● **Problem requirements**
Could you write out the lines below exactly, beginning with the first and finishing with the one that contains "Task: Click the Log in link"?

[Collected data]

[Start of Attachment]

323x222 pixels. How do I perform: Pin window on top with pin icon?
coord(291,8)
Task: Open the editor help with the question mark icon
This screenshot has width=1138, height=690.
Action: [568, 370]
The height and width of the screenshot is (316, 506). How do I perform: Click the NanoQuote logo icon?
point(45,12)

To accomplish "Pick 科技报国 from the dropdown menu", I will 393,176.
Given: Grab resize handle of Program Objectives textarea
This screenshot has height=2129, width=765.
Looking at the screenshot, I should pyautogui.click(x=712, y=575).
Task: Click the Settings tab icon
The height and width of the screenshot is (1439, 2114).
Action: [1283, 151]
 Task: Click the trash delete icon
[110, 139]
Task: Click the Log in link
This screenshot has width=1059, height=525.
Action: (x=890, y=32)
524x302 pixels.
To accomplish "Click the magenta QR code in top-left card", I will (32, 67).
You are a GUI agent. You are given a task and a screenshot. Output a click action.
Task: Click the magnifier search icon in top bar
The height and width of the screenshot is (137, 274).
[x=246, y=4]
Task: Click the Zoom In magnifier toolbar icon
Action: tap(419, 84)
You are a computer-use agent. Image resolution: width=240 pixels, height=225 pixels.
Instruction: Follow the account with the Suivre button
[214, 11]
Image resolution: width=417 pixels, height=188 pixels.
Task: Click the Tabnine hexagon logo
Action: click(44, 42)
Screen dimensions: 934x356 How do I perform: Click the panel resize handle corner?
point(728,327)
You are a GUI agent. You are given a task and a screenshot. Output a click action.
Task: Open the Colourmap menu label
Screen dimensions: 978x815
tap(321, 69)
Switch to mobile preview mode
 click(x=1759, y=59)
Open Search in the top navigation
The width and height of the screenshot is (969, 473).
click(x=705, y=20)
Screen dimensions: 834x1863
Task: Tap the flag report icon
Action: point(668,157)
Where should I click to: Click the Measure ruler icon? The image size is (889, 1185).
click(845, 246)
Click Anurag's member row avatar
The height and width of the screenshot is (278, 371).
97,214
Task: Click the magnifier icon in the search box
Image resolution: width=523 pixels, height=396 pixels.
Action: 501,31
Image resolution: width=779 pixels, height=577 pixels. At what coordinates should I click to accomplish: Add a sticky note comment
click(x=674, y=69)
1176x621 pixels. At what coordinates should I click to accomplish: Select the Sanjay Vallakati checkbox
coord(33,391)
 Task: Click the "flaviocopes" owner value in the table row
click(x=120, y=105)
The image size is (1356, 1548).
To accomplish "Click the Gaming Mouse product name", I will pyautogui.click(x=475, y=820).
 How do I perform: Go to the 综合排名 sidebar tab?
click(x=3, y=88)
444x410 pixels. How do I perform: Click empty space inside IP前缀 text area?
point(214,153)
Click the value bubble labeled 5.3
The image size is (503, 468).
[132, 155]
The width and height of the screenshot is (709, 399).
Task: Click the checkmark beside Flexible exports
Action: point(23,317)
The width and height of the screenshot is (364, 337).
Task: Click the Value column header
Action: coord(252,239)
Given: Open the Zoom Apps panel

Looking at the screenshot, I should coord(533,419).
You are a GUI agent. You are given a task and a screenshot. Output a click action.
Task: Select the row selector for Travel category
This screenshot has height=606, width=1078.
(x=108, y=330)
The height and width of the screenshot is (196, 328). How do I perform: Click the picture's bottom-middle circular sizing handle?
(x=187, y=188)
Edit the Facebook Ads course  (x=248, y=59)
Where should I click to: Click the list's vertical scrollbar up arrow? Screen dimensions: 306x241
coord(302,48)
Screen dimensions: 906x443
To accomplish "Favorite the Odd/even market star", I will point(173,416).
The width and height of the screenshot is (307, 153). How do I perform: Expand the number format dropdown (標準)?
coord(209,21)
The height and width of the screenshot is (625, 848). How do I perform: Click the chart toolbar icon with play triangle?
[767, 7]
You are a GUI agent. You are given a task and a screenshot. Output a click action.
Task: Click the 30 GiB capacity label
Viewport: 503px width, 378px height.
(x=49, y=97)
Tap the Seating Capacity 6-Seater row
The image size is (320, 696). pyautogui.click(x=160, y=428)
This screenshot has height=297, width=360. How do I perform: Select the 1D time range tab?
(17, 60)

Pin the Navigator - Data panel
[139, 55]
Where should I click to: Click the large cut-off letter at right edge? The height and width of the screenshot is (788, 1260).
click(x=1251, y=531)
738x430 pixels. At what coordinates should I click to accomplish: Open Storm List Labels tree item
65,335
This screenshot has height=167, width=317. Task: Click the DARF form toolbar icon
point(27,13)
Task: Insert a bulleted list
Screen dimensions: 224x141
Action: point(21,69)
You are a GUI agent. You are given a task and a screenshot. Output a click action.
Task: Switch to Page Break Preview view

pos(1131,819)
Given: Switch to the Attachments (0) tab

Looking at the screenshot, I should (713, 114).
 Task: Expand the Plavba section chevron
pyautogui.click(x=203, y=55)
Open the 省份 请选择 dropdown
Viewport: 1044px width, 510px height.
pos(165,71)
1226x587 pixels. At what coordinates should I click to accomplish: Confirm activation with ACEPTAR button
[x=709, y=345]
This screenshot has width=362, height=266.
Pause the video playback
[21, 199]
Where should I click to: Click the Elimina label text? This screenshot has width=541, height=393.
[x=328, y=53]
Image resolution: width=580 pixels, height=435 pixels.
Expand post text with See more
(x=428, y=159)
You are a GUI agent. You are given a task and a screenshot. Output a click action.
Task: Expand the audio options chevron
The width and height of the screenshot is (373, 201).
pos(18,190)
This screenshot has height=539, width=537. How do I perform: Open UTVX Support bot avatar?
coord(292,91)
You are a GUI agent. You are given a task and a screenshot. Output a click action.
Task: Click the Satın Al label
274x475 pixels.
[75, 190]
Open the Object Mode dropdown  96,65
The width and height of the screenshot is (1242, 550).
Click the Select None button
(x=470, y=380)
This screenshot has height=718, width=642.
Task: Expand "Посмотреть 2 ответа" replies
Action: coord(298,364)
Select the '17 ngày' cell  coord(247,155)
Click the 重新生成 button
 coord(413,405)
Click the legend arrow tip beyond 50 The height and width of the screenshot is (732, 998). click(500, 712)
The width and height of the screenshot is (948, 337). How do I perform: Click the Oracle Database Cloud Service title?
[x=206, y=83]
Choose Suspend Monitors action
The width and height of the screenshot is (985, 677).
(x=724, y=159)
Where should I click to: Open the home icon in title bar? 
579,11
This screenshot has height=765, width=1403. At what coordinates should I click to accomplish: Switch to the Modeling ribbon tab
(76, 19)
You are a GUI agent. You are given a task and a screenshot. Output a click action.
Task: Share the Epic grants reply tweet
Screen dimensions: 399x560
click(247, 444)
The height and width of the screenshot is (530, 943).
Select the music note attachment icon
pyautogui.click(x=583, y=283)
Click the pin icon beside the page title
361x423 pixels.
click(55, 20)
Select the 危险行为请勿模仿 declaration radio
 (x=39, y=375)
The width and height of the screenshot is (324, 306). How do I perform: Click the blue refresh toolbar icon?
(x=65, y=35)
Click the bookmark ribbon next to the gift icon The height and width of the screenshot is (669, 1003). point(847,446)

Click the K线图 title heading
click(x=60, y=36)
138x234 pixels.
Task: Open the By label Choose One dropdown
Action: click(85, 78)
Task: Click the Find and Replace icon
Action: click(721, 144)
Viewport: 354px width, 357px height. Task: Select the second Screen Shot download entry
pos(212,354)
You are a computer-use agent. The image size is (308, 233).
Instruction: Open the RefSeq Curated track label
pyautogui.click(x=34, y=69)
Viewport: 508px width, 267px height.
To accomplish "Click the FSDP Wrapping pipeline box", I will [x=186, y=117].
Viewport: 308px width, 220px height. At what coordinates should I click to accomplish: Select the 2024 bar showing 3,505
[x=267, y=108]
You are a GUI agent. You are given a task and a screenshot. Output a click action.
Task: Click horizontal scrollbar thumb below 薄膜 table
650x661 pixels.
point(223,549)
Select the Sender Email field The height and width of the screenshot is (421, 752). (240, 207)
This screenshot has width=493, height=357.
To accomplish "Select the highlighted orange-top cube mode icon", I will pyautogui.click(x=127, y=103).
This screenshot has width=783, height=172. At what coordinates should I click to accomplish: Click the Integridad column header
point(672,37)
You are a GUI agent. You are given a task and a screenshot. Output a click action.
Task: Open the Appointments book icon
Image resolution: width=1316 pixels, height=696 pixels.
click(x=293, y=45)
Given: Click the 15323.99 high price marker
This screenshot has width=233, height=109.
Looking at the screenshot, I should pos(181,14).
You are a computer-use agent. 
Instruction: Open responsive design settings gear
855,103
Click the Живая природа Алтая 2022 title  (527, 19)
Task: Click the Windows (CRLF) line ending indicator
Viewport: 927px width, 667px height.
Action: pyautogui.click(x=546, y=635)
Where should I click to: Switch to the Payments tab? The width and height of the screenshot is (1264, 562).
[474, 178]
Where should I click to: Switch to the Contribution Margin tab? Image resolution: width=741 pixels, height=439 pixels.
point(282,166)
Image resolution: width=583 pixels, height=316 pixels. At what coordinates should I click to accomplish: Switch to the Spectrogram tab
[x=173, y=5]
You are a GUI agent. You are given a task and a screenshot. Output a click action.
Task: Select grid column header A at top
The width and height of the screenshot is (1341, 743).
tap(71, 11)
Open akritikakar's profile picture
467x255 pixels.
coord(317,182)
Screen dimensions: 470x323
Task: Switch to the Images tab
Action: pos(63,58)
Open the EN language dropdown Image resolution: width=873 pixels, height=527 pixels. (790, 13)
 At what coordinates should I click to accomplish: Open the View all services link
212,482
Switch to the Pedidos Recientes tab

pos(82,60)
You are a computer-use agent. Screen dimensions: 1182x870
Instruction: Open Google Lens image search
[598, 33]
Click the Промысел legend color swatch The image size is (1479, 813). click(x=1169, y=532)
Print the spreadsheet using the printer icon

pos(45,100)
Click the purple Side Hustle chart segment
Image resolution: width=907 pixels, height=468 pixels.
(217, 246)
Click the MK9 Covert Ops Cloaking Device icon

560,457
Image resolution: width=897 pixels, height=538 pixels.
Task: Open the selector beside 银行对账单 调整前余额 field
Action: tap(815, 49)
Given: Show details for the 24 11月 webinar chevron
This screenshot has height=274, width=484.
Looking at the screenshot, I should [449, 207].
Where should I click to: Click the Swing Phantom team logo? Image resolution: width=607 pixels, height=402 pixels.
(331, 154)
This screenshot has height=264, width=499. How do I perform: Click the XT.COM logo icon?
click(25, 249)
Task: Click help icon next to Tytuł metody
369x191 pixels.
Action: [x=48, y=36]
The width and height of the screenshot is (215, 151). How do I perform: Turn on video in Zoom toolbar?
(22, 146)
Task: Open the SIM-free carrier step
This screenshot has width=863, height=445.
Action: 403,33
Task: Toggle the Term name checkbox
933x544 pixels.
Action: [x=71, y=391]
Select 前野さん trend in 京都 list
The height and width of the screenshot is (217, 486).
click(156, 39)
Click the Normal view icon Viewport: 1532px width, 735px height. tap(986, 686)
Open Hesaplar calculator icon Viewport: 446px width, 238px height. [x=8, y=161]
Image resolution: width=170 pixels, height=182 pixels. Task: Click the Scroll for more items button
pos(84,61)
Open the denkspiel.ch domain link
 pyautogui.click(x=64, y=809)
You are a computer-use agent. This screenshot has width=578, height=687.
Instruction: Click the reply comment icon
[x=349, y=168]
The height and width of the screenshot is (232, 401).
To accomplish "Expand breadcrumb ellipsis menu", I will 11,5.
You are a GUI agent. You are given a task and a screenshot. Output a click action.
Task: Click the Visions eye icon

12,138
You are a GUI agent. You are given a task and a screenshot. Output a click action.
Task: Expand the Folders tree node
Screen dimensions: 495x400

[End of Attachment]

● **Completed exercise**
323x222 pixels. How do I perform: Pin window on top with pin icon?
coord(291,8)
Task: Open the editor help with the question mark icon
This screenshot has width=1138, height=690.
Action: [568, 370]
The height and width of the screenshot is (316, 506). How do I perform: Click the NanoQuote logo icon?
point(45,12)

To accomplish "Pick 科技报国 from the dropdown menu", I will 393,176.
Given: Grab resize handle of Program Objectives textarea
This screenshot has height=2129, width=765.
Looking at the screenshot, I should pyautogui.click(x=712, y=575).
Task: Click the Settings tab icon
The height and width of the screenshot is (1439, 2114).
Action: [1283, 151]
 Task: Click the trash delete icon
[110, 139]
Task: Click the Log in link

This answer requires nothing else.